§ **Task description**: The expected output is each line below containing "έφτασε", copied in full.

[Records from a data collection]
+===+

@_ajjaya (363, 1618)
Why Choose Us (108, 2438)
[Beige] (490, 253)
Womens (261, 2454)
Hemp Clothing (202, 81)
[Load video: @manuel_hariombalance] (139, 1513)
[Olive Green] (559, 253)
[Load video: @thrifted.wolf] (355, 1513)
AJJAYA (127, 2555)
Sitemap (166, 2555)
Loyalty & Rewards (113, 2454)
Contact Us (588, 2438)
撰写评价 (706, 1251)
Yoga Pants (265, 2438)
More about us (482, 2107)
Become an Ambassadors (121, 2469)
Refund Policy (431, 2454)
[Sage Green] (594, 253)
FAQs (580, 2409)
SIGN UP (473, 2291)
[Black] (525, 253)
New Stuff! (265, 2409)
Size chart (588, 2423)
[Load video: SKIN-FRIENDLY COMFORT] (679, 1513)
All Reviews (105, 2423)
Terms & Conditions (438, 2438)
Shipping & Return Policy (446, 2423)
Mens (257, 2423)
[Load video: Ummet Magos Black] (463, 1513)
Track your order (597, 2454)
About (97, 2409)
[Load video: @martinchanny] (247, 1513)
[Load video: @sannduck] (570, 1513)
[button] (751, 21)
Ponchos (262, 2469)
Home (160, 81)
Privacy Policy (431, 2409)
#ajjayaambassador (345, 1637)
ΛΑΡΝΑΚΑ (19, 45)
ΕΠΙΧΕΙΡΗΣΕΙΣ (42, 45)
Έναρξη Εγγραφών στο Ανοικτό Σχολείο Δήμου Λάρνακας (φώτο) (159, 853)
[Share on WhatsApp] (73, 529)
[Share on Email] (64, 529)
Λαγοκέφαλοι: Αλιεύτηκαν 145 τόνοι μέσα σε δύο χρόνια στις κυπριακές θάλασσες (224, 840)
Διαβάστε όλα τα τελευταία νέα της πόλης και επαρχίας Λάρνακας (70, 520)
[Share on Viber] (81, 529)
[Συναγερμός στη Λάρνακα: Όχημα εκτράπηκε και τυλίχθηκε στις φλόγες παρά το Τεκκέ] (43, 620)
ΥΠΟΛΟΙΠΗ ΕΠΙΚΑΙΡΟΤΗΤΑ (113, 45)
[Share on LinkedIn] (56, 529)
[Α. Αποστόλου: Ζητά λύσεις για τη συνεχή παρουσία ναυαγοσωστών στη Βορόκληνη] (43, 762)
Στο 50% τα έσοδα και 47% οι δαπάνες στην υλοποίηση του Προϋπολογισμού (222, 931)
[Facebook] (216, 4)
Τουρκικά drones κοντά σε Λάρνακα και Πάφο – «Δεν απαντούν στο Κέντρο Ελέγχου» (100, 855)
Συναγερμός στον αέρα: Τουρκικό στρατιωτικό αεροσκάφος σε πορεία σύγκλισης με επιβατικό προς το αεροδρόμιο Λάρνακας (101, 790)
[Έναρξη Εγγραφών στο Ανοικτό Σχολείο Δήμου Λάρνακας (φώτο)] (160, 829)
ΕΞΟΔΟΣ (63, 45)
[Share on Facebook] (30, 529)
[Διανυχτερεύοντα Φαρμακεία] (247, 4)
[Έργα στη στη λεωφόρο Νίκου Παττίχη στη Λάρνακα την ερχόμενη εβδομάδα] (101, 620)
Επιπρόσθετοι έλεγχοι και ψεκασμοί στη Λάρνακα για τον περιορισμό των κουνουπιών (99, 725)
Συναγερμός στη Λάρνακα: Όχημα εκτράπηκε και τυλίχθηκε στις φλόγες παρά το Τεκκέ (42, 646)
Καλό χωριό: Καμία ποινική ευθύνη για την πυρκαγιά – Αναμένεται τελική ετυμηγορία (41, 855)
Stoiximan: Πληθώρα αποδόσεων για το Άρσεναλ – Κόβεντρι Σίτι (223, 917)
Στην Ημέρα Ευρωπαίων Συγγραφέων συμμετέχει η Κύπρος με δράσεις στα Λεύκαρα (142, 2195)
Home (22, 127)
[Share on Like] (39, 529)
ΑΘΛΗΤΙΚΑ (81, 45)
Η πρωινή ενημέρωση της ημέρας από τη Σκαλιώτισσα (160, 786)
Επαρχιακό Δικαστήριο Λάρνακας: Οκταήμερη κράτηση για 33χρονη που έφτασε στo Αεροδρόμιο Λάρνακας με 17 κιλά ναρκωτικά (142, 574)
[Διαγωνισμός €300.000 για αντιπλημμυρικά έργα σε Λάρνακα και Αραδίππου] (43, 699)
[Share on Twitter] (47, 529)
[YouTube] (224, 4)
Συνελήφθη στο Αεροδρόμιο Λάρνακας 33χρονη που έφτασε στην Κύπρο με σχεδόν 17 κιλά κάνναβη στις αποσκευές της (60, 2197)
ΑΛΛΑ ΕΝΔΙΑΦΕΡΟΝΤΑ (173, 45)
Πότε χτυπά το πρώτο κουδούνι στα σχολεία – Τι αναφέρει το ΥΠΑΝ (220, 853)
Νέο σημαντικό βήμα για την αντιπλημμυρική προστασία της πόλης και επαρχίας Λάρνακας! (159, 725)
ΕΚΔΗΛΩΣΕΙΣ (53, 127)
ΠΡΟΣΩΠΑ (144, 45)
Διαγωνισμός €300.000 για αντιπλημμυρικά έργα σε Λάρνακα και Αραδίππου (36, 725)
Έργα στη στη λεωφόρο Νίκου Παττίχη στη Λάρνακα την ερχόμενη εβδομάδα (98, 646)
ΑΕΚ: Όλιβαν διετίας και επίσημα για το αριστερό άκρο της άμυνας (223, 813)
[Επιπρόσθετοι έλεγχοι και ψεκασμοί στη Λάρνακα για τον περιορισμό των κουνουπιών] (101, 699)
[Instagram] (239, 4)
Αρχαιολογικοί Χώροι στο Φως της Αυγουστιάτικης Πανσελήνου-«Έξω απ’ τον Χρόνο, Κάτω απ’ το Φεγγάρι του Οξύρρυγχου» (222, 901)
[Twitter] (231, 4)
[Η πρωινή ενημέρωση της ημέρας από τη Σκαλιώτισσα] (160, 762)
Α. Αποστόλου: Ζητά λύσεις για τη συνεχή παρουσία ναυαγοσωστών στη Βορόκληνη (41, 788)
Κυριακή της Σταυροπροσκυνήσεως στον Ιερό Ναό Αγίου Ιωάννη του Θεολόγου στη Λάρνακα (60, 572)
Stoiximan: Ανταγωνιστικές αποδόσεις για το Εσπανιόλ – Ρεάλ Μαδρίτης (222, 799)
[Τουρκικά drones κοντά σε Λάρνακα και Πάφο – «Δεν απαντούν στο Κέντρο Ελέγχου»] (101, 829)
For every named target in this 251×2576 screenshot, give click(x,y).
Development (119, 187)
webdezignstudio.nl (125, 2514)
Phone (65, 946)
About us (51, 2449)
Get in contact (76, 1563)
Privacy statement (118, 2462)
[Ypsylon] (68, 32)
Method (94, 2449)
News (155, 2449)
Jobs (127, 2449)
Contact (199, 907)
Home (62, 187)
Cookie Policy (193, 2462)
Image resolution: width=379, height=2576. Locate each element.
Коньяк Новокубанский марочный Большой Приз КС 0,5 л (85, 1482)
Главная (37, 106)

+===+

§ **Exercise answer**:
Επαρχιακό Δικαστήριο Λάρνακας: Οκταήμερη κράτηση για 33χρονη που έφτασε στo Αεροδρόμιο Λάρνακας με 17 κιλά ναρκωτικά (142, 574)
Συνελήφθη στο Αεροδρόμιο Λάρνακας 33χρονη που έφτασε στην Κύπρο με σχεδόν 17 κιλά κάνναβη στις αποσκευές της (60, 2197)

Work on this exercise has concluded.